--- Start Selected excerpt ---

Easter Island: Ecoregion at the Edge of the World

The popular religious holiday that occurs near the northern spring equinox goes by a number of names. Easter. Resurrection Sunday. Pasch. Whatever it is called, the majority of the world’s 2 billion or so Christians observe this holiday with regional variations of religious activities, customary foods, and symbols. Common traditional proceedings include parades and religious services, but much of the fun is directed at the youngest attendees. For small children, the holiday is the most egg-focused spectacle they’ll see until they reach adolescence and discover the decorative inspiration of Halloween. Kids spend the day giving eggs food coloring swirlies, embarking on crazed, egg-based scavenger hunts, and, for some reason, palling around with a vaguely leporid husk filled with fear-sweat and the voiceless madness that reaches out from the Void. For godless heathens such as myself, Easter mostly functions as an annual excuse to wear a classy-as-shit collared shirt, get together with fine folks, inhale brunch and booze, enthusiastically and inefficiently stagger around the grounds in a quest for plastic eggs, and to catapult my pancreas into sputtering death-fits after shamelessly replacing much of the liquid in my body with a Marshmallow Peep-derived sugar slurry.

--- End Selected excerpt ---
--- Start Material provided ---

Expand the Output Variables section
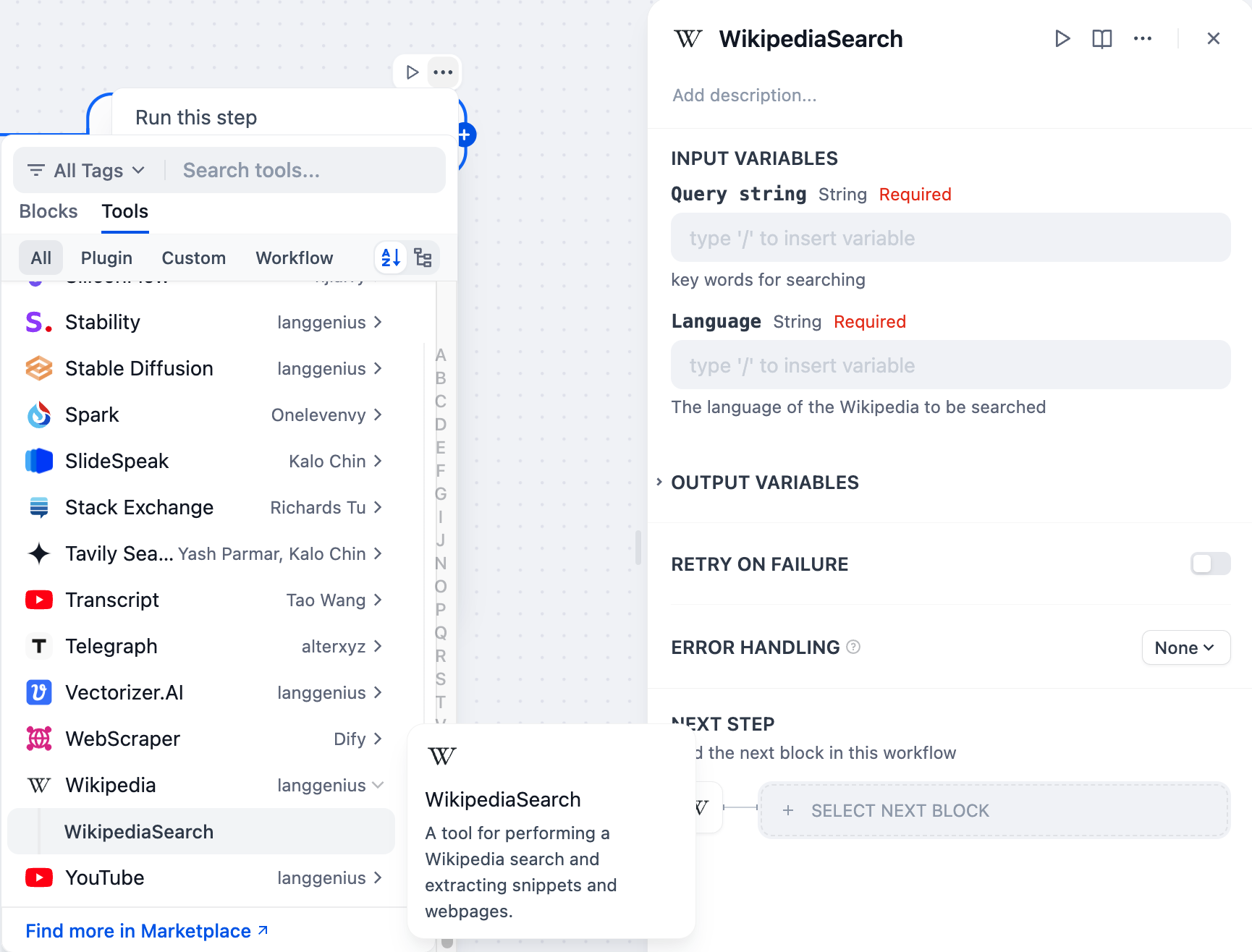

--- End Material provided ---

*Work to be completed*
Resume the Easter Island essay above, picking up right after its last sentence.

*Reply to the task*
Re-enactment: Easter Sunday 2016

The only other association I have with Easter….outside of that day of the year when I thoroughly test every major organ system in my body through the gross irresponsibility of facilitating a gastrointestinal nuclear holocaust….is a place, not an event. And because I’m a HUGE nerd, I’m obviously talking about a small island in the southeast Pacific known as Easter Island. To the Chileans, who currently have political jurisdiction over the island and categorize it as a special territory, it is “Isla de Pascua.” The original Polynesian inhabitants of the island were the first to name it, and while there is considerable debate about what exactly the island was called long before Europeans ever set foot on it, for the last century and a half, the Polynesian name for the island has been “Rapa Nui,” a term that has also come to denominate the native inhabitants of the island, and the language originally spoken there.

The South Pacific is sprinkled with a multitude of small volcanic islands and coral atolls that spread eastward from Indonesia and Australia; Fiji, Tonga, Samoa, Tokelau, the Society Islands, the Gambier Archipelago, the list goes on. The expanses of open ocean between many of these islands and island chains are not insignificant, but nowhere is the level of isolation as extreme as in Rapa Nui. Rapa Nui sits in the subtropical zone, some 27 degrees south of the Equator. It is located at the most southeasterly point of the vast, triangular Polynesian cultural region, representing the furthest eastward extent (that we know of) of Polynesian diaspora and colonization, much like how Hawai`i and New Zealand sit at the northern and southern extremes of the region, respectively.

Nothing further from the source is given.